Por la tarde tocaban los míticos tramos de Ferreira y Narahío. Por fin iba a correr el tramo de Ferreira. Me hacía mucha ilusión porque es el primer tramo en el que fui a practicar con Paula antes de empezar a correr. En estos dos tramos empezaba a llover y en la asistencia no sabíamos realmente qué hacer. Al final decidimos poner las ruedas de calle pero con dibujo. En las primeras pasadas lo pasamos mal pero en las segundas ya con el suelo totalmente mojado eran la mejor opción.
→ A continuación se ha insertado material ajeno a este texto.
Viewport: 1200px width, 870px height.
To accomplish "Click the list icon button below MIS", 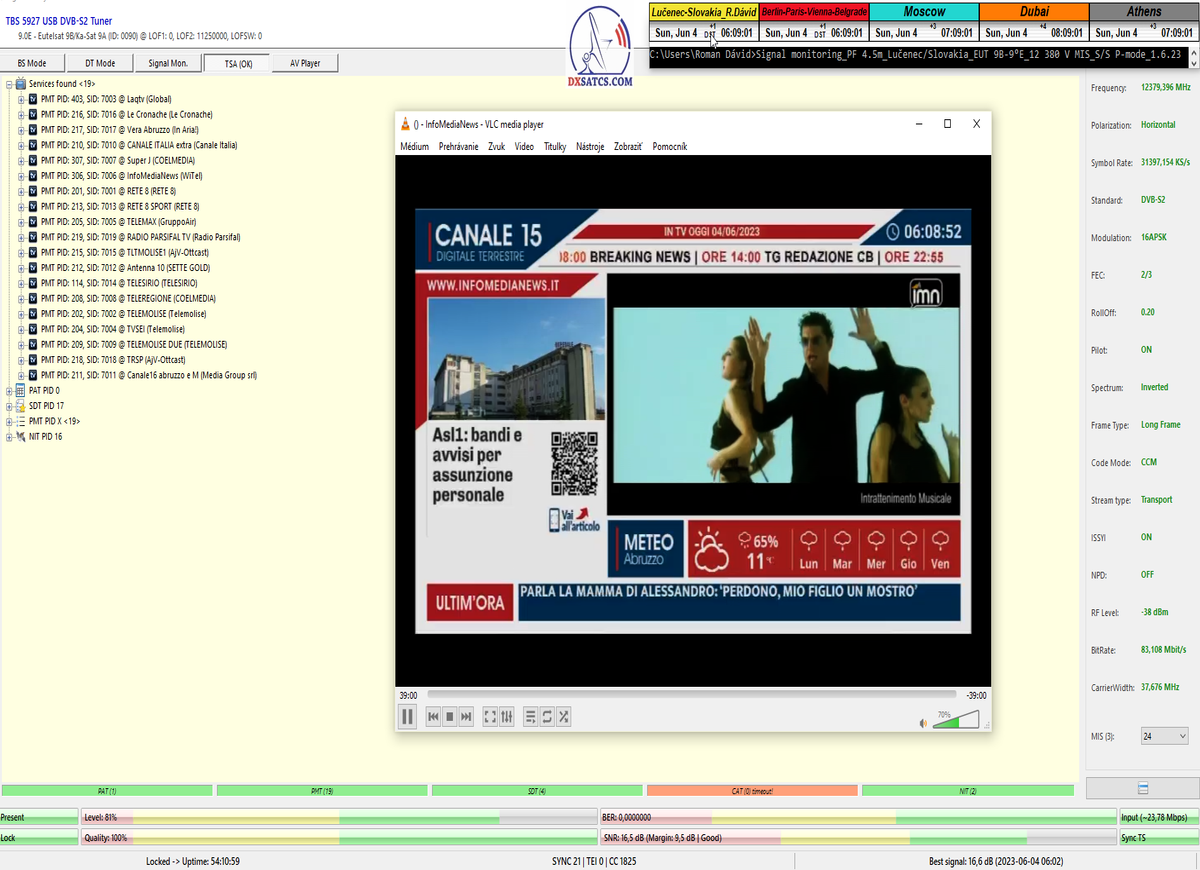I will click(x=1142, y=789).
En la última pasada por Narahío íbamos cogiendo al coche de delante y en la zona de los eólicos llegamos a una curva muy rápido y ya no quedaba espacio para frenar más por lo que como última alternativa tiramos del freno de mano y enroscamos a bastante velocidad. De milagro no pasó nada y pudimos seguir.

A parte de este gran susto durante el rali tuvimos de todo un poco: derrapadas en 4ª, excursiones por la cuneta, frenadas al límite, etc. De hecho pasamos muchas veces rozando los arbustos como lo demuestran los 3 aletines rotos.

Foto del Rali de Narón

He corrido ralis en los que no he tenido ni un solo susto o problema alguno, otros llenos de contratiempos que hacen que el simple hecho de terminar sepa a victoria, otros en los que aprendes mucho por las peculiaridades de sus tramos, etc; pero es la primera vez que logro correr un rali tan complicado en el que hemos sido capaces de mantener un ritmo muy alto (en relación al coche, piloto, medios) durante toda la carrera tanto en seco, como cuando empezó a llover como en mojado. Y esto es lo más positivo de esta carrera y me alegra que lo haya conseguido en el rali de casa. Al terminar la carrera la sensación que tenía era de plena satisfación y tranquilidad por haber salido todo perfecto. Al final octavos de clase y primeros 24 puntos de la temporada y los primeros puntos para Luismy en su carrera como copiloto.